*** INFORMATION ***

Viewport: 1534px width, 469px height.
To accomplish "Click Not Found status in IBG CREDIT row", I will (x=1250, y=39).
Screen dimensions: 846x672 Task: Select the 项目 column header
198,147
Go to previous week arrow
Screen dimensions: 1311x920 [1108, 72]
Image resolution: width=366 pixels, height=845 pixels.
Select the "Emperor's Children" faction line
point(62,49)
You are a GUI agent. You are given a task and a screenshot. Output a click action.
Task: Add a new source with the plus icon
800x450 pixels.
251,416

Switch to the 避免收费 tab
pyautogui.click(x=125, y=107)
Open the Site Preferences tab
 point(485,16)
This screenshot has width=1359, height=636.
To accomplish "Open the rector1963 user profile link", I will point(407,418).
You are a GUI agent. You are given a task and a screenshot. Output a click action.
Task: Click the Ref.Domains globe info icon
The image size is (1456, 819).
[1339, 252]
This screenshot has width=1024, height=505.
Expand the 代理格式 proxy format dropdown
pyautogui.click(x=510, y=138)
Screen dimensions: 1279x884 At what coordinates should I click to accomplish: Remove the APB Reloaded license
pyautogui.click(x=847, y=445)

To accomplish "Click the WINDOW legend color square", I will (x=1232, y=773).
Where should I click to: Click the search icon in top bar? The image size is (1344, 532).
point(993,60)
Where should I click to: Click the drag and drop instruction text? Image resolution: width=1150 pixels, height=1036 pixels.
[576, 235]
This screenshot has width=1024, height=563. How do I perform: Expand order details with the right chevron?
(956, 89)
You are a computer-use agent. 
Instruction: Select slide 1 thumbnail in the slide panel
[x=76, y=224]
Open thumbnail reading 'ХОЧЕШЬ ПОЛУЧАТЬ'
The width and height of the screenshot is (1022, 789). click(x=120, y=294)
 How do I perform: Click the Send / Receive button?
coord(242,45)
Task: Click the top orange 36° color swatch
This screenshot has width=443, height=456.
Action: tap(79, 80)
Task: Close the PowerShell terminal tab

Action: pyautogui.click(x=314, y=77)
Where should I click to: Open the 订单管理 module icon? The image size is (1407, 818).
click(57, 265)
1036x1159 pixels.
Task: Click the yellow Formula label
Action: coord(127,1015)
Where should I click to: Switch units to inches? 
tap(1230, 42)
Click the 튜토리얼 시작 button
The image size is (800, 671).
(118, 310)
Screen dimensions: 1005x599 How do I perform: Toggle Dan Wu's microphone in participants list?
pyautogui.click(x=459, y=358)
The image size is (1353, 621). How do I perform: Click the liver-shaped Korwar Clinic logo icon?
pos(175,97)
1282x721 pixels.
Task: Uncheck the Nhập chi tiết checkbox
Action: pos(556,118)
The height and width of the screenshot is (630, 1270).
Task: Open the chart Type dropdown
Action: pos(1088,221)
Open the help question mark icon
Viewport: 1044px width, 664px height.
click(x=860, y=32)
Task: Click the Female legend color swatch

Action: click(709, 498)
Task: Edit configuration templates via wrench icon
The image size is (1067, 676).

*** End of INFORMATION ***

WHAT TO PRODUCE:
Reproduce, with both ends included, the lines from the one holding "Where should I click to: Switch" to the end of the records above.

ANSWER FOR THE TASK:
Where should I click to: Switch units to inches? 
tap(1230, 42)
Click the 튜토리얼 시작 button
The image size is (800, 671).
(118, 310)
Screen dimensions: 1005x599 How do I perform: Toggle Dan Wu's microphone in participants list?
pyautogui.click(x=459, y=358)
The image size is (1353, 621). How do I perform: Click the liver-shaped Korwar Clinic logo icon?
pos(175,97)
1282x721 pixels.
Task: Uncheck the Nhập chi tiết checkbox
Action: pos(556,118)
The height and width of the screenshot is (630, 1270).
Task: Open the chart Type dropdown
Action: pos(1088,221)
Open the help question mark icon
Viewport: 1044px width, 664px height.
click(x=860, y=32)
Task: Click the Female legend color swatch

Action: click(709, 498)
Task: Edit configuration templates via wrench icon
The image size is (1067, 676).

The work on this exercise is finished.